Begünstigt werden schnelle Fortschritte bei der Kapitalmarktunion durch die voranschreitende Digitalisierung. Ein Gesetzentwurf von Bundesjustiz- und Bundesfinanzministerium sieht vor, dass Wertpapiere dank der Blockchain-Technologie künftig ganz ohne Papier auskommen können. Den Anfang soll die digitale Schuldverschreibung machen, die in einem elektronischen Register geführt wird. Eigentümer eines „Digital Assets“ wären damit erstmals genauso  gesetzlich geschützt wie die Besitzer gedruckter Wertpapiere. 

In weiteren Schritten sollen digitale Aktien und Fondsanteile möglich werden. Dadurch ließen sich grenzüberschreitende Wertpapiertransaktionen schneller und günstiger abwickeln. Mit der Vertiefung des Kapitalmarkts würden sich die Investitionsmöglichkeiten für die deutschen Versicherer erheblich erweitern. Bislang steht auch das knappe Angebot an geeigneten Projekten einem größeren Engagement im Weg. Zusätzlichen Schub erhofft sich die Assekuranz von der geplanten Ausweitung des europaweiten Emissionshandels: Wenn die Firmen erst einmal Klarheit haben über Zeitrahmen und Höhe der CO2-Bepreisung, erhalten sie zugleich Planungssicherheit für Investitionen in Projekte, die Emissionen einsparen. Von der Leyen hat bereits versprochen, den Emissionshandel für die Luftfahrt teurer zu machen und ihn auf die Schifffahrt, den Straßenverkehr und den Bausektor auszudehnen.

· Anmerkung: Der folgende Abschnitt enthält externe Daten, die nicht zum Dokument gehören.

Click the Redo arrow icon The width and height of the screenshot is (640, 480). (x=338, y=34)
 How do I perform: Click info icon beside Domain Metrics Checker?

Um privates Kapital zu mobilisieren, will die EU erneut eine Projektplattform einrichten und Beratungsangebote für Projektträger und Investoren anbieten, wie sie es bereits beim Juncker-Plan getan hatte, um die Folgen der Finanzkrise zu mildern. Als wirksames Mittel hatten sich seinerzeit auch öffentliche Bürgschaften erwiesen. Die Europäische Investitionsbank motivierte private Geldgeber, indem sie ihnen einen Teil des Ausfallrisikos abnahm. Für die Assekuranz wäre dieses Mittel auch jetzt geeignet, um grüne Investitionen anzuschieben. Um auch eher kleinere, kommunale Projekte für Großinvestoren attraktiv zu machen, könnten die Vorhaben zudem in Fonds gebündelt werden. Das sparte Kosten und würde vor allem kleinere Versicherer unterstützen, die nicht über die Ressourcen verfügen, um viele Einzelprojekte zu managen.

Denn wie hatte von der Leyen betont? Beim Green Deal soll niemand auf der Strecke bleiben. Es war eine Botschaft, die an die am stärksten vom Umbruch betroffenen Regionen und Branchen gerichtet war. Die sich aber auch als Hinweis an die Versicherer deuten lässt.